Dios
Creemos en el Dios vivo que es radical e incansablemente amor. Dios no está distante, indiferente ni esperando condenar, sino que busca activamente a los perdidos, los quebrantados y los cansados. El corazón de Dios se revela con mayor claridad en Jesucristo, quien nos muestra que la misericordia triunfa sobre el juicio y el amor sobre el miedo.
Jesucristo
Creemos que Jesucristo es la revelación plena del amor, la gracia y la verdad de Dios. En su vida, muerte y resurrección, Jesús entró en nuestra vergüenza, cargó con nuestro pecado y venció a la muerte — no para hacernos religiosamente impresionantes, sino para darnos vida plena. Jesús llama a pecadores, fracasados, adictos, dudosos y marginados — no después de que mejoren, sino mientras aún están quebrantados.
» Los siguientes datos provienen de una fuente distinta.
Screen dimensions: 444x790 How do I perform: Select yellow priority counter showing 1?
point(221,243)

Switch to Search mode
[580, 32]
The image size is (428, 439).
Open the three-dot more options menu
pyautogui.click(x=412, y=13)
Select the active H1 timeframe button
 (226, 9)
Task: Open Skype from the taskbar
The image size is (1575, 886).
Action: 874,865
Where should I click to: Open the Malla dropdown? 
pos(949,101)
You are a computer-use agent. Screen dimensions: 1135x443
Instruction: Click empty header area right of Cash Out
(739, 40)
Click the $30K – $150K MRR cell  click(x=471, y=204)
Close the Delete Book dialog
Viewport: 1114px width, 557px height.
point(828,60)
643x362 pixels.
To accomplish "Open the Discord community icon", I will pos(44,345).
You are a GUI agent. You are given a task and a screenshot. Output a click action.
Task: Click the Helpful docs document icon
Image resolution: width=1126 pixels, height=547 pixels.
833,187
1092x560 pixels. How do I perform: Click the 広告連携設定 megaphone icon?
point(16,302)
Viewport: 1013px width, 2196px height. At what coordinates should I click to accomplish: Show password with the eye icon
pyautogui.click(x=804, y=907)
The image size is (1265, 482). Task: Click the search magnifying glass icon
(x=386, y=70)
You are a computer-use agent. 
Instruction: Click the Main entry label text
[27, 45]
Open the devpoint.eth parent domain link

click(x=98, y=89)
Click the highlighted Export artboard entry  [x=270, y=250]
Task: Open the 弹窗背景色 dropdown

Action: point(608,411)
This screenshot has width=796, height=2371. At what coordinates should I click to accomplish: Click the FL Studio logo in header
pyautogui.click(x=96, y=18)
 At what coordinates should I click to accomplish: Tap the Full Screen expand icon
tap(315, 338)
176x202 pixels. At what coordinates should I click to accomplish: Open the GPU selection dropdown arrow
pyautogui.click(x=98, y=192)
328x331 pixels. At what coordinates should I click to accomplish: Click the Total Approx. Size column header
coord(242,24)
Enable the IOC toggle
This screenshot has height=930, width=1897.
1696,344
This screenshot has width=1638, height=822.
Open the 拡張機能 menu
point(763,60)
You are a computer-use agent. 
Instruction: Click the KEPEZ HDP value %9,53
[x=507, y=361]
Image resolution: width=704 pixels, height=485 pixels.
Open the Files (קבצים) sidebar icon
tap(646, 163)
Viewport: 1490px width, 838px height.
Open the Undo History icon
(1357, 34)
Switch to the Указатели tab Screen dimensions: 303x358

Romanos 5:8 (ESV): «...Dios demuestra su amor por nosotros en que cuando todavía éramos pecadores, Cristo murió por nosotros.»
LXX: ἔτι ἁμαρτωλῶν ὄντων ἡμῶν
La Gracia
Creemos que la salvación es enteramente por gracia, no por logros morales, esfuerzo religioso ni disciplina espiritual. La gracia no se gana, no se merece y se da libremente. No puede negociarse, devolverse ni mejorarse. La gracia no minimiza el pecado; lo vence. La gracia no justifica el quebrantamiento de la humanidad; lo sana.
Efesios 2:8 (ESV): «Porque por gracia ustedes han sido salvados mediante la fe. Esto no viene de ustedes; es el regalo de Dios.»
LXX: τῇ γὰρ χάριτί ἐστε σεσῳσμένοι
La Fe
Creemos que la fe no es certeza intelectual ni creencia perfecta, sino una rendición confiada al amor de Dios. La fe con frecuencia camina de la mano de la duda, el miedo y la debilidad, y sin embargo permanece real porque su fuerza no reside en nosotros, sino en Cristo. La fe comienza cuando dejamos de fingir y nos acercamos a Dios honestamente.
La Humanidad
Creemos que cada ser humano es profundamente amado por Dios y, sin embargo, profundamente quebrantado. Rechazamos la mentira de que debemos ocultar nuestras heridas para ser aceptables ante Dios. Por el contrario, creemos que Dios nos encuentra precisamente en nuestra debilidad, no en nuestra fortaleza. Nuestra identidad no está enraizada en nuestros fracasos pasados ni en nuestras luchas presentes, sino en el amor inmutable de Dios.
Romanos 3:23 (ESV): «...pues todos han pecado y están destituidos de la gloria de Dios.»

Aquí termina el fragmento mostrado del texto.